### Source ###

The following are the eloquent, heart-felt words which dropped from the lips of an affectionate and aged pastor at her funeral, as the sweet fragrance of her life and spirit came before his mind. He says:

“I dare hardly venture a few words upon the sweet singer of our Israel, who was but yesterday the charm, and the graceful and elegant ornament to our choir. Here she won the confidence and love of all of us. Here she uttered those sweet sounds which captivated all hearts. Here she became known to us as the happy, the cheerful, the glad and always unselfish and noble-natured girl, the almost idol of her bereaved parents and the pride and joy of her companions. Here on the last day of our Holy Communion service she was present and joined with us in that hallowed song of love and worship which she now repeats and sings with the angels and blessed spirits of that other and better world, in the presence of God and His holy angels.”

### Extracted entries ###

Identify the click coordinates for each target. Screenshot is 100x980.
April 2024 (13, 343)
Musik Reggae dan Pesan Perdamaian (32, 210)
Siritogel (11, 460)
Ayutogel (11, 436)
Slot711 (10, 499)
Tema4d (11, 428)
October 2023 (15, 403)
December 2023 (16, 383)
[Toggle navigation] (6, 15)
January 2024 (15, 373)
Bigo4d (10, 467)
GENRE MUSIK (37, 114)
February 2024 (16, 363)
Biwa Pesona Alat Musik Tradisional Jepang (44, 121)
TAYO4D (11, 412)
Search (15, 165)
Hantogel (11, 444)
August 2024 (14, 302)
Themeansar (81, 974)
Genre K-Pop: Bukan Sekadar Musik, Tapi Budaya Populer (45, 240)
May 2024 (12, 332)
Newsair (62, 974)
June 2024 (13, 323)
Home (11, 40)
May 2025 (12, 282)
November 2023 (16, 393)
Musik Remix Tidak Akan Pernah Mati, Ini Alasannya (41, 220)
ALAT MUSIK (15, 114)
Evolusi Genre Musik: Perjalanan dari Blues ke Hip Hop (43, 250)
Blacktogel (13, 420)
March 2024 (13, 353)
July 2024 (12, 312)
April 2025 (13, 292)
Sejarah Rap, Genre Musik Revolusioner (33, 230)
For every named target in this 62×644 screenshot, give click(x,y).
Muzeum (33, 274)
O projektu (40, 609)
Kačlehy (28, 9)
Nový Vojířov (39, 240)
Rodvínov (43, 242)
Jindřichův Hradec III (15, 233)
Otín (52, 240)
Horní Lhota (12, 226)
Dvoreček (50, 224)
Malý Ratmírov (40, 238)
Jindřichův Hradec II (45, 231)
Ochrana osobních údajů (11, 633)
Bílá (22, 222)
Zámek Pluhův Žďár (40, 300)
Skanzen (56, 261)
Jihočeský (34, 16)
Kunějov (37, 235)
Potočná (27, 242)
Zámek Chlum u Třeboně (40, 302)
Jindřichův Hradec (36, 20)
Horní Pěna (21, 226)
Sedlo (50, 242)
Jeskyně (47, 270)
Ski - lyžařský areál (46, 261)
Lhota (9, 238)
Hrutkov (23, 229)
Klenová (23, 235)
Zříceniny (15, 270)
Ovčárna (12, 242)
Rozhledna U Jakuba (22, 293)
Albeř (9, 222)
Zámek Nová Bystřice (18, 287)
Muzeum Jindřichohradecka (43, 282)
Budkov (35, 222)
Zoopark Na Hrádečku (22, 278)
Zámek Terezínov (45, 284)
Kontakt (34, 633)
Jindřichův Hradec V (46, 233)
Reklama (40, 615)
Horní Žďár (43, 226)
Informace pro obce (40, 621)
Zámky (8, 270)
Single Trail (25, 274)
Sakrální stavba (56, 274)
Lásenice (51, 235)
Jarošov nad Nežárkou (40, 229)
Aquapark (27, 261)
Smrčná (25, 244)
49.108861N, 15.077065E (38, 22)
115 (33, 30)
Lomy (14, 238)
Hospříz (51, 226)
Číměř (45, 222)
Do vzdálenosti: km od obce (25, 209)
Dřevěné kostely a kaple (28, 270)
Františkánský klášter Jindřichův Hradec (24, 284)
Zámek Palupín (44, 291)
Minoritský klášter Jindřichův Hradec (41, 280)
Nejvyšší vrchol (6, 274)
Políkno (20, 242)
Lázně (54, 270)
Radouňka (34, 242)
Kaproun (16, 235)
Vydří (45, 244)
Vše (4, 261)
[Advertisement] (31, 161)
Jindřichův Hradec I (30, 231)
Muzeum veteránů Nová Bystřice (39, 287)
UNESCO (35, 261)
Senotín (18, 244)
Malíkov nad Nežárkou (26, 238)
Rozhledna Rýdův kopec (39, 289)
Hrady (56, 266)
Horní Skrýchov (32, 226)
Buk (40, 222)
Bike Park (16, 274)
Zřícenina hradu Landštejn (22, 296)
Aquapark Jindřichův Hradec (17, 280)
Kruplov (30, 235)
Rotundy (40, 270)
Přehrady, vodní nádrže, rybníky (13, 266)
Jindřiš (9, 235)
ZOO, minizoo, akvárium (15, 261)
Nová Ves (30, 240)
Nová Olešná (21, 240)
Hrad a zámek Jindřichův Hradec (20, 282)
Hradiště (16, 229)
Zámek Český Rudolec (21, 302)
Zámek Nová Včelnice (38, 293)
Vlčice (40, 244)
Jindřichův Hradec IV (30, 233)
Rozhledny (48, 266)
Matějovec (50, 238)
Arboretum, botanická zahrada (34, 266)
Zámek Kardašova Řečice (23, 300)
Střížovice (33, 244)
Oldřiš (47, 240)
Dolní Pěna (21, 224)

###

Objective: Say whether each statement agrees with the funeral tribute, answering yes or no and quoting the words from the tribute that decide it. 1. The pastor who spoke was old. 2. She was absent from the last Holy Communion service. 3. She was part of the choir. The data has nothing to do with the funeral tribute.

Written solution:
1. Yes: "an affectionate and aged pastor"
2. No: "Here on the last day of our Holy Communion service she was present"
3. Yes: "the graceful and elegant ornament to our choir"